*WORK ORDER A*
Answer from the post about the Matthew Shepard case:
(i) In what year and in which state was Matthew Shepard murdered?
(ii) On what date did the United States Congress pass the Matthew Shepard Act?
(iii) Who signed that act into law, and on what date?
*WORK ORDER B*
Carry on the post about the Matthew Shepard case, starting right after its final sentence.

*READING TEXT*
● ● ●
Does this cartoon make my ass look racist?
H/T to Darth Bacon
Along the same lines, when a gay student, Matthew Shepard, was murdered in Wyoming in 1998, the media went berserk and laws were passed to make sure that no one would ever again think that killing a straight person was just as bad as killing a queer. No, no, no - there's murder and then there's outrage.
In 2009, his mother Judy Shepard authored a book The Meaning of Matthew: My Son's Murder in Laramie, and a World Transformed. On October 22, 2009, the United States Congress passed the Matthew Shepard and James Byrd, Jr. Hate Crimes Prevention Act (Matthew Shepard Act for short), and on October 28, 2009, President Barack Obama signed the legislation into law.
However, just a year later in 1999, two homosexuals sodomize and murder a teenaged boy in
Arkansas .... *chirp* ... nothing, nada from the media.
● ● ●
Saved data entries:
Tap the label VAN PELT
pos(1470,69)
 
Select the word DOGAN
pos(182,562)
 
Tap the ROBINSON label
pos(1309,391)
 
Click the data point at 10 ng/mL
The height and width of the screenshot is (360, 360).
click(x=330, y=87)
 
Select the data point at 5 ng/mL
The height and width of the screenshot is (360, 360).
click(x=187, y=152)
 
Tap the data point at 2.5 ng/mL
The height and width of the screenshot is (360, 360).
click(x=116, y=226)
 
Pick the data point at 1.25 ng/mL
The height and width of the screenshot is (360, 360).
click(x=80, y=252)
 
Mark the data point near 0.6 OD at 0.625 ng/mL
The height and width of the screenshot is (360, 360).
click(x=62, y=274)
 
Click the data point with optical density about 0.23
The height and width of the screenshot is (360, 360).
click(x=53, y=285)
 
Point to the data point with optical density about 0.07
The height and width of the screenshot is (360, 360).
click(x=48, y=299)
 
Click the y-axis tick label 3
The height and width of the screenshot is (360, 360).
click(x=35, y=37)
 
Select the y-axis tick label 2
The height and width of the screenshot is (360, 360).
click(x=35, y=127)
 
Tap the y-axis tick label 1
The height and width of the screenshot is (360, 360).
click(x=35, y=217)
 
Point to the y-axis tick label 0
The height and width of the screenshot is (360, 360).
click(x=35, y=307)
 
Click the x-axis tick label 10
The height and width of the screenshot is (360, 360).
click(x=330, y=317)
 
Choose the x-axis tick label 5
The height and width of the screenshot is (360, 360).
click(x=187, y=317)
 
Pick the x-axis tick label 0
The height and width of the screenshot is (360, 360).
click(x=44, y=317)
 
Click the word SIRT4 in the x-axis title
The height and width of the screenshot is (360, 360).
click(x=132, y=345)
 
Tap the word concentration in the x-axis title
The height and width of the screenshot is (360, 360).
● ● ●
*FINAL ANSWER A*
(i) 1998, in Wyoming.
(ii) October 22, 2009.
(iii) President Barack Obama signed it on October 28, 2009.

*FINAL ANSWER B*
Not A Hate Crime
By Joseph Farah / WorldNetDaily.com
His parents thought he was working as a hair stylist on weekends. But when Prairie Grove, Ark., police responded to a 911 emergency call at 5 a.m. Sept. 26, they found 13-year-old Jesse Dirkhising on the floor, unconscious, near death, one of his wrists bound with duct tape. A half-hour later, he was pronounced dead at St. Mary's Hospital in Roger. A police investigation determined young Jesse was repeatedly raped over a period of hours, including with foreign objects. While enduring this ordeal, his ankles, knees and wrists were bound in duct tape and he was gagged and blindfolded. He was tied to a mattress. He may have been drugged, police say. A sedative called amitryptiline was found in the home of two men -- Joshua Brown, 22, and David Don Carpenter, 38 -- along with Jesse's body.
Just another brutal local crime, you say? Why is Farah recounting a police blotter story from Arkansas? I don't know. Something bothers me about this story. It ought to bother us. It was big news in Northwest Arkansas, but the story of Jesse Dirkhising hasn't made a ripple in the national news. I wonder why? I wonder if it's because the victim is not a part of some politically protected sub-group, a special class deserving of extra government privileges? I wonder if it is because the suspects are, indeed, members of such a group. Remember how the nation stood riveted to the details of a hideous murder that took place in Wyoming when a homosexual was tortured to death? Never mind that the crime had little or nothing to do with the victim's sexual proclivities. Uh-uh. That didn't matter.
Jesse Dirkhising
Both murderers were
sentenced to life in prison without parole for Jesse's death.